Dataset excerpts

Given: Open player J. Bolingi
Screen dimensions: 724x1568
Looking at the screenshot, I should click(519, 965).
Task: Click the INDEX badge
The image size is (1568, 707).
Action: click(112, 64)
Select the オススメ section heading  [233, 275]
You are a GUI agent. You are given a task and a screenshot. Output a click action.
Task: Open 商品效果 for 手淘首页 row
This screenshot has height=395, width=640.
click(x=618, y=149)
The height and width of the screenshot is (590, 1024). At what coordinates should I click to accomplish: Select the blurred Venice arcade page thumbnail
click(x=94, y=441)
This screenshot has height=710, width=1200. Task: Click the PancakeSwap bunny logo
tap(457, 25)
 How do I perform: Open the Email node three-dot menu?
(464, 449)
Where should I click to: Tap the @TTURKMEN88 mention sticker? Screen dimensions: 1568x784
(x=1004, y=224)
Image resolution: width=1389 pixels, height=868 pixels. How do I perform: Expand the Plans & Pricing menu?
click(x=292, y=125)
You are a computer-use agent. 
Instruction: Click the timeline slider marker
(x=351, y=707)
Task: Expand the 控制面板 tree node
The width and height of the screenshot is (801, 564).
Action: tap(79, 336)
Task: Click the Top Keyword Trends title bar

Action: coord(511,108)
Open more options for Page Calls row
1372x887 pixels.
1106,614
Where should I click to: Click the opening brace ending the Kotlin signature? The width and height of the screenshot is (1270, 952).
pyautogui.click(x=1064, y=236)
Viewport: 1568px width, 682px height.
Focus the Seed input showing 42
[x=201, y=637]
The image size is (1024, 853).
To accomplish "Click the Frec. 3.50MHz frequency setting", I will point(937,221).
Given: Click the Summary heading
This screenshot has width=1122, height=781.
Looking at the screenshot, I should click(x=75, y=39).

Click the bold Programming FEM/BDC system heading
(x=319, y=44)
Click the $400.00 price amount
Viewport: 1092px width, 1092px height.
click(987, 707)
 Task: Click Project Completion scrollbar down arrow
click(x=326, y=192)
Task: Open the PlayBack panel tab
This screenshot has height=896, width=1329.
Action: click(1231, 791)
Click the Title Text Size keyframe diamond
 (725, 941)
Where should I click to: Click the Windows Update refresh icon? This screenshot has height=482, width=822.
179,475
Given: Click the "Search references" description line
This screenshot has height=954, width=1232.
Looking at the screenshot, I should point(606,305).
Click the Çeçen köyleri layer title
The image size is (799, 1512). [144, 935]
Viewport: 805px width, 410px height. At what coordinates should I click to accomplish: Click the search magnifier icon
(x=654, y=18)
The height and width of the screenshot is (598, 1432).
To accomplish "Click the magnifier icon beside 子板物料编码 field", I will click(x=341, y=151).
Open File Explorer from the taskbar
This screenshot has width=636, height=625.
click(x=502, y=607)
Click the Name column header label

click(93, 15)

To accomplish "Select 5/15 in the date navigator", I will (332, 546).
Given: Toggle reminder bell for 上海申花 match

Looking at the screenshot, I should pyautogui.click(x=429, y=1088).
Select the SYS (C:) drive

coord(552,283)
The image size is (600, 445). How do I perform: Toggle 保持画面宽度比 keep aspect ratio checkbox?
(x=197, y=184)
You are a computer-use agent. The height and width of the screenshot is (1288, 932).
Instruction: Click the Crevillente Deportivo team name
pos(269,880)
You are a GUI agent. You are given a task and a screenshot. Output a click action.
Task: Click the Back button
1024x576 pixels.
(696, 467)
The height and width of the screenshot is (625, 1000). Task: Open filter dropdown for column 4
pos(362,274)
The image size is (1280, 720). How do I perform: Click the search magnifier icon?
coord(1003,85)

The task
Without omission, return all of the records exactly as given.

Task output
Given: Open player J. Bolingi
Screen dimensions: 724x1568
Looking at the screenshot, I should click(519, 965).
Task: Click the INDEX badge
The image size is (1568, 707).
Action: click(112, 64)
Select the オススメ section heading  [233, 275]
You are a GUI agent. You are given a task and a screenshot. Output a click action.
Task: Open 商品效果 for 手淘首页 row
This screenshot has height=395, width=640.
click(x=618, y=149)
The height and width of the screenshot is (590, 1024). At what coordinates should I click to accomplish: Select the blurred Venice arcade page thumbnail
click(x=94, y=441)
This screenshot has height=710, width=1200. Task: Click the PancakeSwap bunny logo
tap(457, 25)
 How do I perform: Open the Email node three-dot menu?
(464, 449)
Where should I click to: Tap the @TTURKMEN88 mention sticker? Screen dimensions: 1568x784
(x=1004, y=224)
Image resolution: width=1389 pixels, height=868 pixels. How do I perform: Expand the Plans & Pricing menu?
click(x=292, y=125)
You are a computer-use agent. 
Instruction: Click the timeline slider marker
(x=351, y=707)
Task: Expand the 控制面板 tree node
The width and height of the screenshot is (801, 564).
Action: tap(79, 336)
Task: Click the Top Keyword Trends title bar

Action: coord(511,108)
Open more options for Page Calls row
1372x887 pixels.
1106,614
Where should I click to: Click the opening brace ending the Kotlin signature? The width and height of the screenshot is (1270, 952).
pyautogui.click(x=1064, y=236)
Viewport: 1568px width, 682px height.
Focus the Seed input showing 42
[x=201, y=637]
The image size is (1024, 853).
To accomplish "Click the Frec. 3.50MHz frequency setting", I will point(937,221).
Given: Click the Summary heading
This screenshot has width=1122, height=781.
Looking at the screenshot, I should click(x=75, y=39).

Click the bold Programming FEM/BDC system heading
(x=319, y=44)
Click the $400.00 price amount
Viewport: 1092px width, 1092px height.
click(987, 707)
 Task: Click Project Completion scrollbar down arrow
click(x=326, y=192)
Task: Open the PlayBack panel tab
This screenshot has height=896, width=1329.
Action: click(1231, 791)
Click the Title Text Size keyframe diamond
 (725, 941)
Where should I click to: Click the Windows Update refresh icon? This screenshot has height=482, width=822.
179,475
Given: Click the "Search references" description line
This screenshot has height=954, width=1232.
Looking at the screenshot, I should point(606,305).
Click the Çeçen köyleri layer title
The image size is (799, 1512). [144, 935]
Viewport: 805px width, 410px height. At what coordinates should I click to accomplish: Click the search magnifier icon
(x=654, y=18)
The height and width of the screenshot is (598, 1432).
To accomplish "Click the magnifier icon beside 子板物料编码 field", I will click(x=341, y=151).
Open File Explorer from the taskbar
This screenshot has width=636, height=625.
click(x=502, y=607)
Click the Name column header label

click(93, 15)

To accomplish "Select 5/15 in the date navigator", I will (332, 546).
Given: Toggle reminder bell for 上海申花 match

Looking at the screenshot, I should pyautogui.click(x=429, y=1088).
Select the SYS (C:) drive

coord(552,283)
The image size is (600, 445). How do I perform: Toggle 保持画面宽度比 keep aspect ratio checkbox?
(x=197, y=184)
You are a computer-use agent. The height and width of the screenshot is (1288, 932).
Instruction: Click the Crevillente Deportivo team name
pos(269,880)
You are a GUI agent. You are given a task and a screenshot. Output a click action.
Task: Click the Back button
1024x576 pixels.
(696, 467)
The height and width of the screenshot is (625, 1000). Task: Open filter dropdown for column 4
pos(362,274)
The image size is (1280, 720). How do I perform: Click the search magnifier icon?
coord(1003,85)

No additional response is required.